O aumento da depressão entre os jovens no Brasil

Enviada em 20/07/2019

Durante a segunda fase do Romantismo no Brasil, conhecida como ultrarromântica, jovens literários, a exemplo Alvares de Azevedo, demonstravam em suas obras uma vida “regada” de incertezas e problemas existências. Não obstante, longe da ficção, tal literatura mostra-se cristalina quando observamos o quadro de pessoas em depressão na sociedade brasileira, o que se deve a fatores como a perversa dinâmica social , bem como a falta de informação dos indivíduos acerca dessa enfermidade.        É importante considerar, de início, que a experiência atual de uma “sociedade líquida” torna-se campo fértil para intensificação da ocorrência de agravos mentais. A esse respeito, quando o filósofo Byung-Chul Han afirma que vivemos uma “cultura de conquistas”, na qual nos deixamos levar pela pressão de alcançar, parece prever as características das sociedades modernas. Partindo dessa lógica, o sujeito, ao estar imerso em um panorama social alicerçado em julgamentos, relações interpessoais pouco sólidas e pela pressão do reconhecimento social, acaba, por vezes, adquirindo uma falsa responsabilidade de se adaptar a estruturas vigentes, o que, de fato, no encontro de seus limites corpóreos e mentais, contribuem para o aparecimento de patologias neurais. Assim, percebe-se o quanto a coercitividade  de um tecido social fomenta a desvitalidade no bem-estar de muitas pessoas.

Outrossim, é factível que o desconhecimento do tecido social acerca dessa doença é igualmente fator para os obstáculos desse cenário. Nesse sentido, de acordo com a sociologia durkheimiana, o indivíduo só poderá agir na medida em que aprender a conhecer o contexto em que esta inserido.
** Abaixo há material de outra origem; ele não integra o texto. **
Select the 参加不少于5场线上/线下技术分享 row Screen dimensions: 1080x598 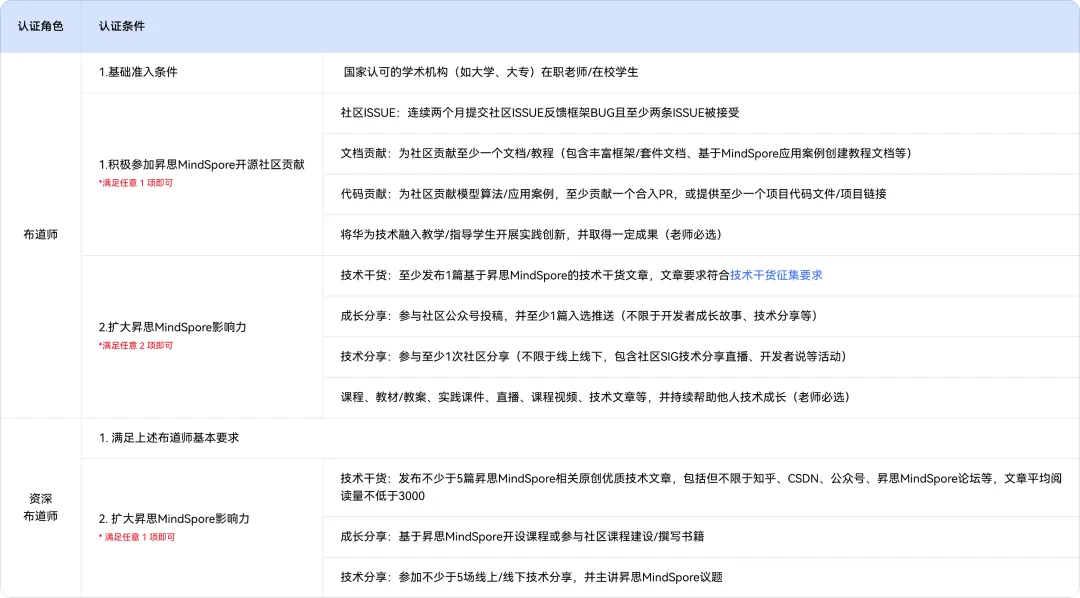[x=531, y=577]
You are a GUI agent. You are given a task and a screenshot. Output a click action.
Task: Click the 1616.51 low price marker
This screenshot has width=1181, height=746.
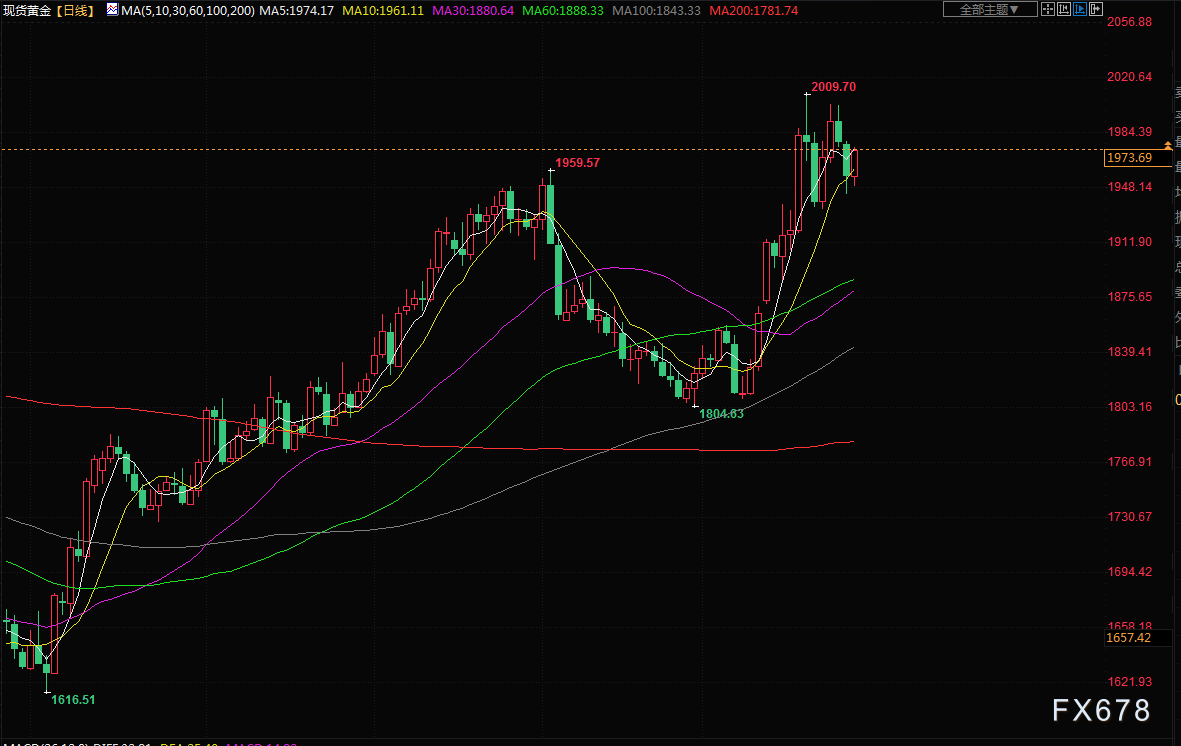[x=73, y=700]
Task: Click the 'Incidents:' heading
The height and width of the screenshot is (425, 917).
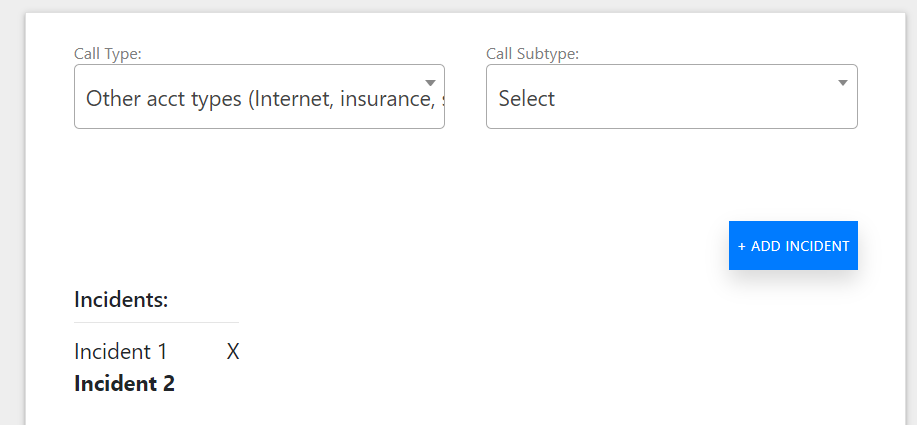Action: 121,300
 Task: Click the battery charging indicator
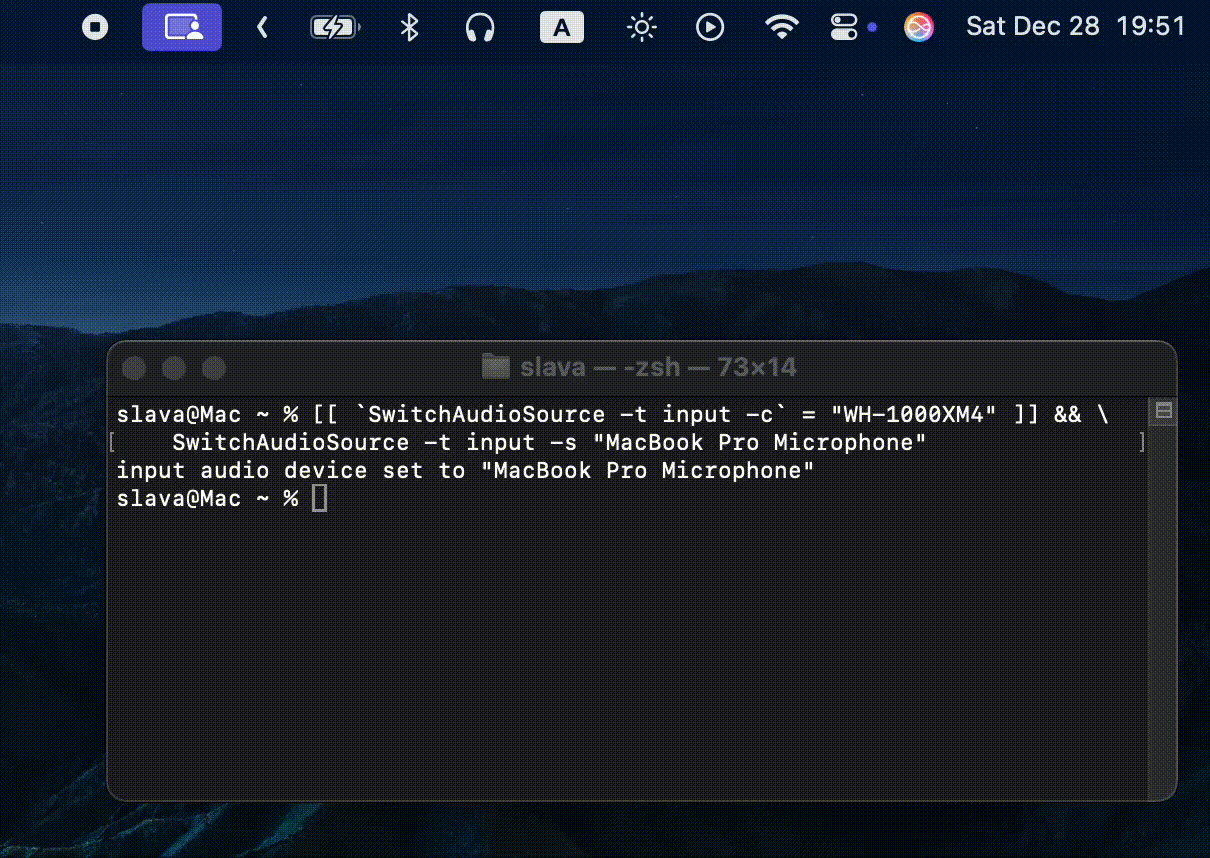[334, 27]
Partindo dessa máxima, a falta de mecanismo corroborantes, como o papel do ensino educacional, na transmissão dos mecanismos biológicos e sociais que desencadeiam a depressão, bem como de seus sintomas, repercute negativamente em uma maior visibilidade dessa doença psicológica e, consequentemente, menor busca de amparo por pessoas acometidas. Isso torna-se mais claro, na pesquisa realizada pelo jornal Folha de São Paulo, na qual foi constatado que 50% dos indivíduos que sofriam de depressão não sabiam da mesma.
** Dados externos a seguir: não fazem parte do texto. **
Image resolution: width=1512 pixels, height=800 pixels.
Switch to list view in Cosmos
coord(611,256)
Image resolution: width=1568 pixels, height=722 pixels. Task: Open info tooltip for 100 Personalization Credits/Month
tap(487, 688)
É imperioso, portanto, mecanismos energéticos no embate desse cenário. Com efeito, cabe ao Ministério da Educação, juntamente com as instituições escolares proporcionar uma visão mais perceptível sobre os entraves psicológicos, como a depressão. Isso pode ser concretizado por meio de projetos associados a universidades que contemplam áreas da saúde, de modo que, a partir de oficinas e diálogos adaptados à compreensão de cada série, seja viável transparecer a complexidade da saúde mental e concomitantemente um esclarecimento mais holístico da gravidade das doenças neurais e suas possíveis soluções.